Argentinian multidisciplinary artist Mika Rottenberg’s NoNoseKnows is a captivating installation and film piece that was first showcased at the 2015 Venice Biennale. A large chunk of the film is a documentary that was shot in 2014 during Rottenberg’s visit to a cultured pearl factory in Zhuji, China.
There, Rottenberg witnessed firsthand how pearl cultivation led to the exploitation of women and nature. She then created a powerful film and installation piece that raises people’s awareness of the labour and environmental exploitation that goes into making artificially cultivated pearls. This piece reflects the United Nations Sustainable Development Goal of Decent Work And Economic Growth, Reduced Inequalities and Gender Equality.

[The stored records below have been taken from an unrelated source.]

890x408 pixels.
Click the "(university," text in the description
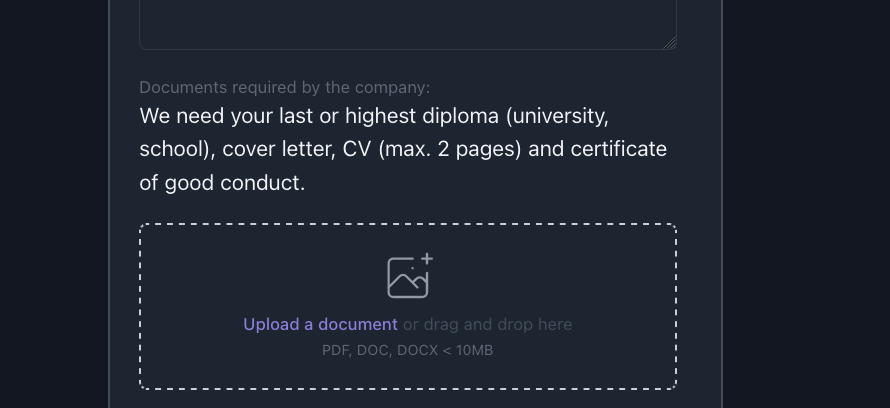pos(557,116)
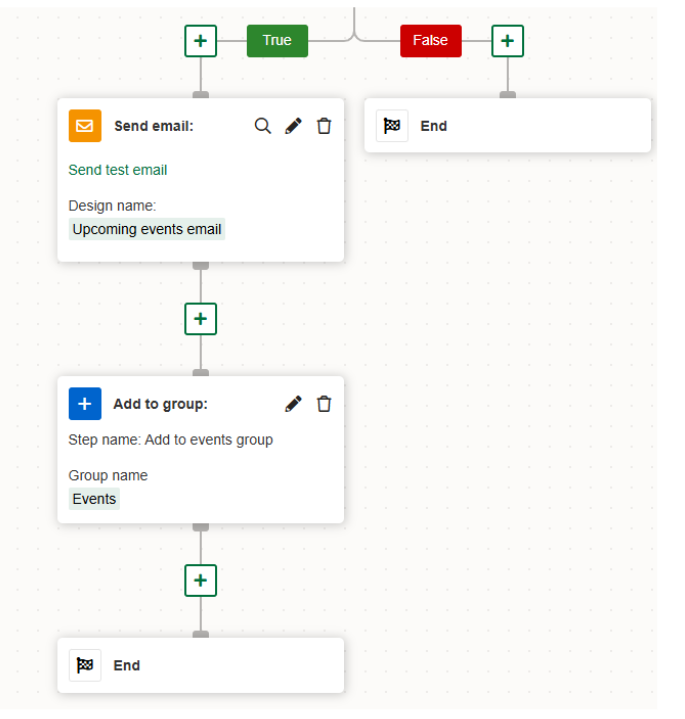The image size is (685, 719).
Task: Click the red False branch label
Action: 431,41
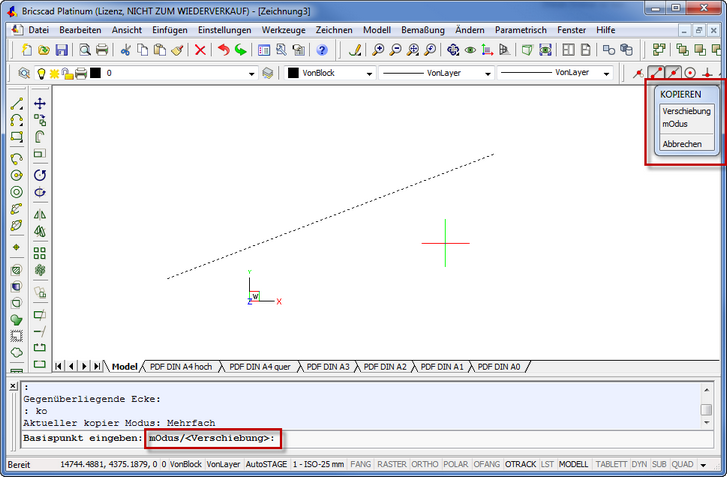The image size is (727, 477).
Task: Click the Cut scissors icon
Action: [x=126, y=49]
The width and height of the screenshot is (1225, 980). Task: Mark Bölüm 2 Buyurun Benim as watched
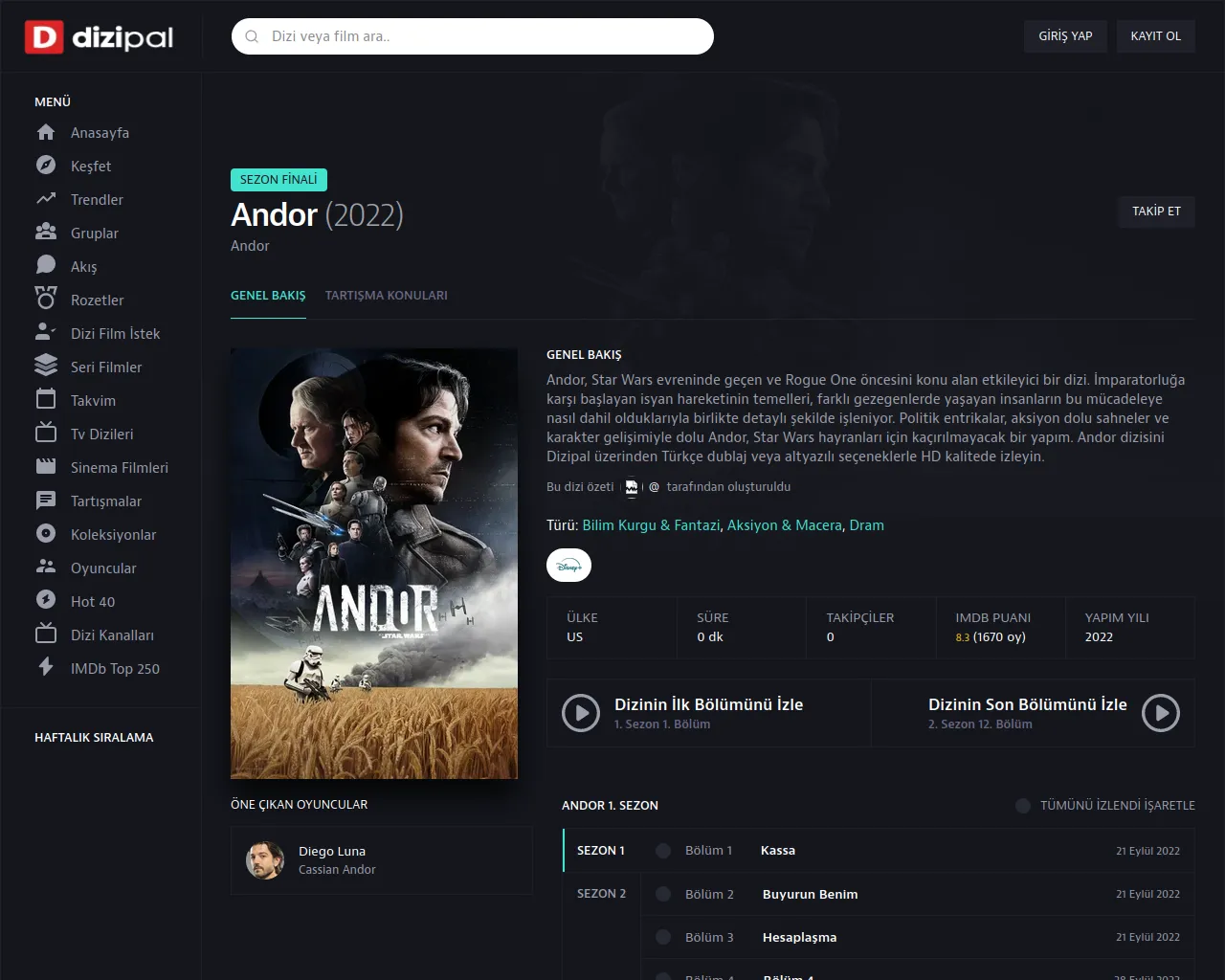tap(663, 894)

This exploitative nature of artificial pearl cultivation occurs because pearls can only be cultivated by forcefully inserting foreign material or “irritants” into oysters. This is a painful process that may also endanger the oyster’s life. Artificial pearl cultivation factories also run on the backs of underpaid women who do everything from inserting irritants to caring for the oysters before eventually shucking out the pearls and then sorting and shipping them out to clients all over the world. Rottenberg has captured this tedious and cruel practice in NoNoseKnows.
NoNoseKnows also intercuts the documentary footage with those of the fictional life of a white woman named Bunny Glamazon. Glamazon works as the factory’s manager, sorting goods to prepare them for customers. Her name alludes to the world’s online marketplace giant, Amazon, which is also notorious for exposing its warehouse workers to unsafe and exploitative labour practices.

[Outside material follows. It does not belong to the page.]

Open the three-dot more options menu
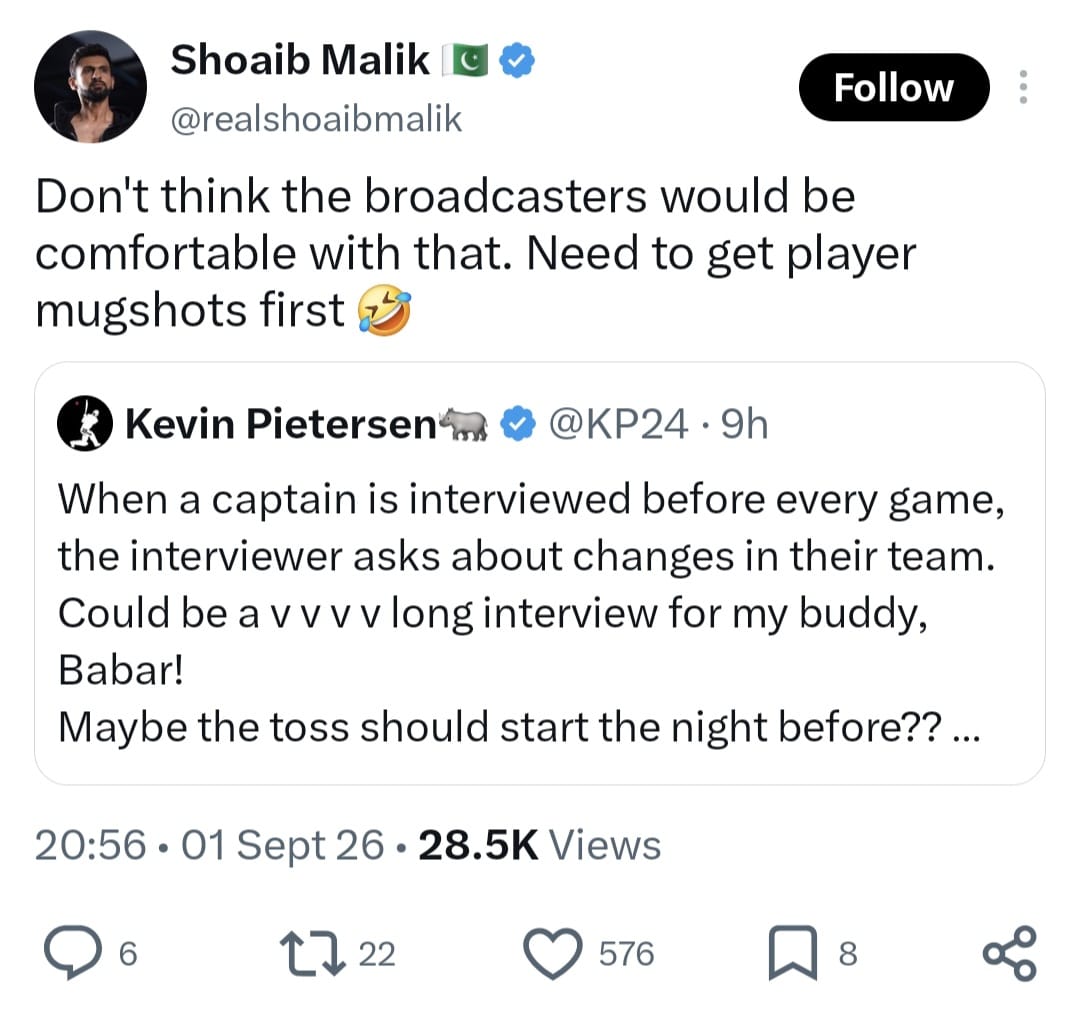This screenshot has width=1080, height=1023. click(1024, 87)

In Rottenberg’s vision, like in real life, Bunny Glamazon’s world and the women in the factory are dependent on each other. Whenever Glamazon finishes a shipment, she sneezes so hard it elongates her nose. The particles she sneezes out transform into items of Chinese cuisines that are commonly associated with China for Western audiences. The artist then shows a transition where the factory workers consume this food, suggesting it is their only sustenance before they continue working. Their lives outside the factory remain unseen, implying they spend most of their time working. This vicious cycle alludes to the harsh realities faced by women working in China’s pearl factories, who gain very little from their hard labour.
At the end of the day, the film prompts people to think about the long journey that artificially cultivated pearls make to reach their consumers' hands—a journey that exploits nature and women at nearly all stages of production.
“I think in my work I try to shape the way things are made and consumed, which has become so vast as to become unimaginable. If we actually comprehended the insanity of it, I think people would probably behave differently,” said Rottenberg in an interview with The New York Times.